【放送部の思い出2】進路に悩む方が普通だろう
行きたい高校が無かった
中学三年生の夏。空気はもう受験シーズンで、先生たちの「夢に向かって突き進め!」的な意識高い雑談比率の上昇を肌で感じながら、行きたい高校が無いことに悩んでいた。
けれども今思うと、悩むのは当然ではないか、と思う。
学生というのは常日頃、国語算数理科社会英語体育その他を習って、部活をやって、帰ってゲームとかテレビ見て風呂入って寝るのだ。
そんな視野が狭くなりそうな環境の中で将来のことを見据えることができるやつの方がどうかしてる。

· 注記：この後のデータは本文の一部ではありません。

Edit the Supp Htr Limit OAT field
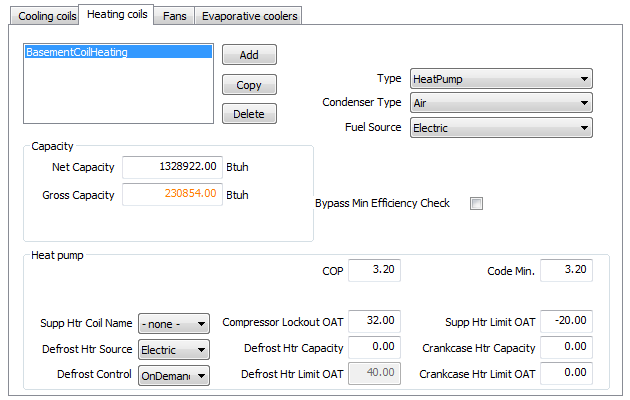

親の職業なんかを見て「自分もこんな仕事したい」→「この職業を目指せる学校に行こう!」とか思える恵まれた人もいるかもしれない。
しかし残念ながら私の両親は学校の先生。全く参考にならなかった。
だって自分の通っている学校にもたくさん先生がいるのだから。
そんな中で生きてたら「学校の先生になりたいな」くらいしか将来の夢は生まれないだろう。
ちなみに私の尊敬する先生はGTOという漫画の鬼塚英吉先生。模範的な先生とはかけ離れた存在だ。私は先生には向いてないんだろうな。
親が先生というのは時に残酷で、学校でも家でも先生と顔を合わせることになる。だから毎日進路のことで詰め寄られた。
「どの学校に行きたいの?」
「学費なんて気にするな。行きたい高校に行け!」
はぁ〜(クソデカため息)
そんなのあったらとっくに伝えとるわ。
そんなことを思いながら、学校の放送室で「下校の時間です。生徒は速やかに下校してください。」とマイクに向かって喋った。
放送委員の仕事を終えて部屋の外に出た。
委員会のせいで下校が遅くなった・・・学校ってくだらねえなあ・・・
そう思いながら顔を上げると、目の前には校長先生がいた。
そして開口一番
「アナウンサーになりなさい」
と言われた。
「君のアナウンスは素晴らしい。才能がある。アナウンサーになりなさい。」
「あ・・・ありがとうございます。頑張ります・・・。」
その場はそう答えてそそくさ逃げ出したが・・・。
しかしこの時の校長先生の言葉は大きなターニングポイントであった。
ちなみに大人になった私はアナウンサーを目指さなかった。趣味でナレーター活動をさせてもらっている程度だ。
しかし、NHKが主催する全国大会で、日本一の称号を勝ち取ることになるとは、その時の私には全く想像できないでいた・・・。